Instructions to follow:
Write out the entries from the line with "How do I perform: Enable" to the line with "coord(177,168)" again, swapping "checkbox" for "check box" and leaving everything else unchanged.

Material for the task:
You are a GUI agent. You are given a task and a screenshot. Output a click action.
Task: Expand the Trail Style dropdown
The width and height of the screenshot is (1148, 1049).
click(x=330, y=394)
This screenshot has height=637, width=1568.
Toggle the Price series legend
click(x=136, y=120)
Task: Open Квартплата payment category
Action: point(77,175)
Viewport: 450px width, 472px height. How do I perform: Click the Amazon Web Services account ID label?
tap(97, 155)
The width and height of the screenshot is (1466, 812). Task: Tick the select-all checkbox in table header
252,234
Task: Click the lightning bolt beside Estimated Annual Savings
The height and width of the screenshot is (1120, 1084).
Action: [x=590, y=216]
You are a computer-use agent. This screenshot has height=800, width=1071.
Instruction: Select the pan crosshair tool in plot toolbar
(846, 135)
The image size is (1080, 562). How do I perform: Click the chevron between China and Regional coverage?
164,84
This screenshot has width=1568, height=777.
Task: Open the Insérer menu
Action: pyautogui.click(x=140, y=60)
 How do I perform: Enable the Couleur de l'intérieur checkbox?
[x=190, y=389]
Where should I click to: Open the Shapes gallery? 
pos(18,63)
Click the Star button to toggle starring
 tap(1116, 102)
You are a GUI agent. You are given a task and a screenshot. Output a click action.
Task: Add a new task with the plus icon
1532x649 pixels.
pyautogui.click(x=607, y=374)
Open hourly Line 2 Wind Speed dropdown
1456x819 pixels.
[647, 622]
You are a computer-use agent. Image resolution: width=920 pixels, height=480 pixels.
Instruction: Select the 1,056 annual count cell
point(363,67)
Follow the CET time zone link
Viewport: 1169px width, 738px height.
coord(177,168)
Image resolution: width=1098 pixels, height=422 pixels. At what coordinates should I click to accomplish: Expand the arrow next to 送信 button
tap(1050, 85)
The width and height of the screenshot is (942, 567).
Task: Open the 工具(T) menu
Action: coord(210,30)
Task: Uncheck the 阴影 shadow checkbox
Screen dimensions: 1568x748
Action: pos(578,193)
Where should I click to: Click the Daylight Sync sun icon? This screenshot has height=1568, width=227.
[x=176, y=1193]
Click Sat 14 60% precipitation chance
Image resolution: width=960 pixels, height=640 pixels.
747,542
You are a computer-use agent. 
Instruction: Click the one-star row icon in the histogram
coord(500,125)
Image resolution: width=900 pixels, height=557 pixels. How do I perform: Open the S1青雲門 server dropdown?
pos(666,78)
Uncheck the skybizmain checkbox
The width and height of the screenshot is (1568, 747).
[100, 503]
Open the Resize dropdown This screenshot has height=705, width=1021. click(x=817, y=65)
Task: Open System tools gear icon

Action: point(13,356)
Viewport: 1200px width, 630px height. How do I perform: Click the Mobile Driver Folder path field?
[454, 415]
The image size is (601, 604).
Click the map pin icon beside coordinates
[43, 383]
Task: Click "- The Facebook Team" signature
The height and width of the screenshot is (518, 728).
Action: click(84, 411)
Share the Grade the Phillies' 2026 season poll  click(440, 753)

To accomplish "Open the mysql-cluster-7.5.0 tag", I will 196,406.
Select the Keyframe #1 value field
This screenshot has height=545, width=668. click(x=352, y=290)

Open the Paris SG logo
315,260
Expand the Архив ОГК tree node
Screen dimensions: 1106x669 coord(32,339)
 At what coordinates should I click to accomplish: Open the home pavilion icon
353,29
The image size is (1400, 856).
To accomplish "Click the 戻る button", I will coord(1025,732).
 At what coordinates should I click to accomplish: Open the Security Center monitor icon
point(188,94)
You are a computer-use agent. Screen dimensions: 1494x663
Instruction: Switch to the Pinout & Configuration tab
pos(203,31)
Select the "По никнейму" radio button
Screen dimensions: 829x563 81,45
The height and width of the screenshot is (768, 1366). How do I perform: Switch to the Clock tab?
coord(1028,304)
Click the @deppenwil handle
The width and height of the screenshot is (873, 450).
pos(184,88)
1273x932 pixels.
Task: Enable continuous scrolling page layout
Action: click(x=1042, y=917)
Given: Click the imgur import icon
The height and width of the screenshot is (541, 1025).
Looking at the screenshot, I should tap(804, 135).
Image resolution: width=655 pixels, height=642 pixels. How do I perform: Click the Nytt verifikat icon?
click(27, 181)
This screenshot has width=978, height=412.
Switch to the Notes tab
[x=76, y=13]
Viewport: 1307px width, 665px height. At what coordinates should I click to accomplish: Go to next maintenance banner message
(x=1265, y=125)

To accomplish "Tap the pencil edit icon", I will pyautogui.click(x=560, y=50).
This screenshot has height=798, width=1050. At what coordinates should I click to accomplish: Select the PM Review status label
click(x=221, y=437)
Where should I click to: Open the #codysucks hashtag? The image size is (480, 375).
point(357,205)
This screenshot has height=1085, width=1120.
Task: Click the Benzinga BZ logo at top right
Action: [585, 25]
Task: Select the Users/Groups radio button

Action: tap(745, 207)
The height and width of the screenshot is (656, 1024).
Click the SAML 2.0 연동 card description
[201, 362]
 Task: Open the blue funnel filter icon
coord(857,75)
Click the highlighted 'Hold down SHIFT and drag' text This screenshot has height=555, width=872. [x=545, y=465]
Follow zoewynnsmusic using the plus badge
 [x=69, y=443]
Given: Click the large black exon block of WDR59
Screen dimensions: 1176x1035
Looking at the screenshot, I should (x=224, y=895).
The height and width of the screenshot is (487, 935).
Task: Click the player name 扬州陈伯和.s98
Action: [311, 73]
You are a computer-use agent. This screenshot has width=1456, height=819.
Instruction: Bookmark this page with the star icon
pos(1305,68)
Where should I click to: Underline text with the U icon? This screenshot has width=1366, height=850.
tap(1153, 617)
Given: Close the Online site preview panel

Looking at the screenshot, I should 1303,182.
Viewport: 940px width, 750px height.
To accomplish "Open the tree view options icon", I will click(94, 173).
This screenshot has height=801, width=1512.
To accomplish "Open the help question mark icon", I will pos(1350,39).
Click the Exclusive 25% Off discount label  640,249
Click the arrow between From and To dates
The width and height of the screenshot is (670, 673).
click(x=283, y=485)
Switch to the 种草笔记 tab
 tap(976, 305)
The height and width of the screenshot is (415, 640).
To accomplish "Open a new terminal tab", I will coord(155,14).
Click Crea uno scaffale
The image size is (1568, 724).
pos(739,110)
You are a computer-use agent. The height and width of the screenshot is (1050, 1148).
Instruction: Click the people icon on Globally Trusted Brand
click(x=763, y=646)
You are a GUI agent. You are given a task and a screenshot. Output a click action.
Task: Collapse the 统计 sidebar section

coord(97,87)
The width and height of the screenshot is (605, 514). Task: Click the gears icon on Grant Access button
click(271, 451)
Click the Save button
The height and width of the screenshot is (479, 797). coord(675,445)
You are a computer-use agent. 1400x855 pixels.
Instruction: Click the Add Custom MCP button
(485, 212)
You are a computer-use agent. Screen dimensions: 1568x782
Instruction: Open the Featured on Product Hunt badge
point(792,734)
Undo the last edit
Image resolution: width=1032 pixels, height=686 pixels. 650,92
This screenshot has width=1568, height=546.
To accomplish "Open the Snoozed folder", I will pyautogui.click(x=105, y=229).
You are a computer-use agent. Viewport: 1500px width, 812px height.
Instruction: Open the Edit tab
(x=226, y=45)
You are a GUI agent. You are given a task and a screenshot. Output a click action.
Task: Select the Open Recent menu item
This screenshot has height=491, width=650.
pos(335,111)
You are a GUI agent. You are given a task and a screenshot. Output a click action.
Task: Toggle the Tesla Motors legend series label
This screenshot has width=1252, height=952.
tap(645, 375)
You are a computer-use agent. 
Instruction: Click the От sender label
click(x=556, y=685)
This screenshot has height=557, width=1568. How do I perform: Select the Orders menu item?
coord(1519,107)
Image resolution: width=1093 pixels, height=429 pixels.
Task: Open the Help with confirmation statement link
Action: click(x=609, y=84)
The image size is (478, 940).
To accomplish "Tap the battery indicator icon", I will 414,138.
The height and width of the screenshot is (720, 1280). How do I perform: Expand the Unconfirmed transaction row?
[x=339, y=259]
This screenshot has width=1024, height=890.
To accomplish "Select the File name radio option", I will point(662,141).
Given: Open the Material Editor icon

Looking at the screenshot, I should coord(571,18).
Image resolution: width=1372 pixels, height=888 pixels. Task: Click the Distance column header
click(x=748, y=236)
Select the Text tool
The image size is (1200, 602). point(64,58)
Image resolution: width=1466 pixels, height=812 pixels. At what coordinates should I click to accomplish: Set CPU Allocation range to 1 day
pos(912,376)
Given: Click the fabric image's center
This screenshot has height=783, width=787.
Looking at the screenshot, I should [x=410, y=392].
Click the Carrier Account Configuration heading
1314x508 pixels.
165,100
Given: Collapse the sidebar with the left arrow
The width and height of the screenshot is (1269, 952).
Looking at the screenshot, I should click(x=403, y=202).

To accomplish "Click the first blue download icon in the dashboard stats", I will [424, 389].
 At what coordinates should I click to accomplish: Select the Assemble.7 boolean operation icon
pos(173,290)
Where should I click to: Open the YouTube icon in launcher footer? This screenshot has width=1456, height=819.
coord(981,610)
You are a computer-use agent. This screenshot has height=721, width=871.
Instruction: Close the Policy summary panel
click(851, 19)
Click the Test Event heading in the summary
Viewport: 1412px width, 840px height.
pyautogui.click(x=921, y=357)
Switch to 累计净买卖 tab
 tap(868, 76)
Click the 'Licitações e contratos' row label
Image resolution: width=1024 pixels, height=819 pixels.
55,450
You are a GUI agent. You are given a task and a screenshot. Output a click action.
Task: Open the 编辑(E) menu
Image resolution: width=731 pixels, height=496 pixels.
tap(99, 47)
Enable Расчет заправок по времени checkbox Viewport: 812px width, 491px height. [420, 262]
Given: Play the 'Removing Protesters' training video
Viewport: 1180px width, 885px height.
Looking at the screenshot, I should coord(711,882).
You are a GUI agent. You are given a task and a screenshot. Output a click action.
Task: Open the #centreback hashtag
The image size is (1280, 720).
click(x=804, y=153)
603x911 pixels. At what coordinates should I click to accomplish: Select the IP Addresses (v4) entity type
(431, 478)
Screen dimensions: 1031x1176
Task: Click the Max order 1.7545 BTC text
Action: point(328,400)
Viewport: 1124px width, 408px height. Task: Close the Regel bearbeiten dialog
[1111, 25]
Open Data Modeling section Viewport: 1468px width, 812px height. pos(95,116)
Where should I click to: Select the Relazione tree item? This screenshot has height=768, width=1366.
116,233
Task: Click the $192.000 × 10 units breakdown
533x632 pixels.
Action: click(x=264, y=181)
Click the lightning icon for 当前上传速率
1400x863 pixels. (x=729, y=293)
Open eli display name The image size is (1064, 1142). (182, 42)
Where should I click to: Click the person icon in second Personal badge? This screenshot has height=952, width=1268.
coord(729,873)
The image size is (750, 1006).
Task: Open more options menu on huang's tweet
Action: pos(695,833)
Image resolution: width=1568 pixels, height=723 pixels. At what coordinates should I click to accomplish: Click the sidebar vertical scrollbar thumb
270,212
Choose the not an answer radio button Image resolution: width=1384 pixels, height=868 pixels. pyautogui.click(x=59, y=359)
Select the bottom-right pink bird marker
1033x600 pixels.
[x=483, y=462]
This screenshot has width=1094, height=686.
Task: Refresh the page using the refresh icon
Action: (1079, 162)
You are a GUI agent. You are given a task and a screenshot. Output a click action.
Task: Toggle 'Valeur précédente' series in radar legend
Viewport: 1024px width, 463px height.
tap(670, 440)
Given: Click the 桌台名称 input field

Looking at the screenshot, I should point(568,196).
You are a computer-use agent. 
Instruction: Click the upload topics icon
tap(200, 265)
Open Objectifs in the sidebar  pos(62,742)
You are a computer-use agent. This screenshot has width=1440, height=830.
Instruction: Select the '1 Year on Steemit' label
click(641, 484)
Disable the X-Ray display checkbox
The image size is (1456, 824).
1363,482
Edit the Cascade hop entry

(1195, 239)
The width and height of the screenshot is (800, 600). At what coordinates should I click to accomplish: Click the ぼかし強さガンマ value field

The completed task:
 How do I perform: Enable the Couleur de l'intérieur check box?
[x=190, y=389]
Where should I click to: Open the Shapes gallery? 
pos(18,63)
Click the Star button to toggle starring
 tap(1116, 102)
You are a GUI agent. You are given a task and a screenshot. Output a click action.
Task: Add a new task with the plus icon
1532x649 pixels.
pyautogui.click(x=607, y=374)
Open hourly Line 2 Wind Speed dropdown
1456x819 pixels.
[647, 622]
You are a computer-use agent. Image resolution: width=920 pixels, height=480 pixels.
Instruction: Select the 1,056 annual count cell
point(363,67)
Follow the CET time zone link
Viewport: 1169px width, 738px height.
coord(177,168)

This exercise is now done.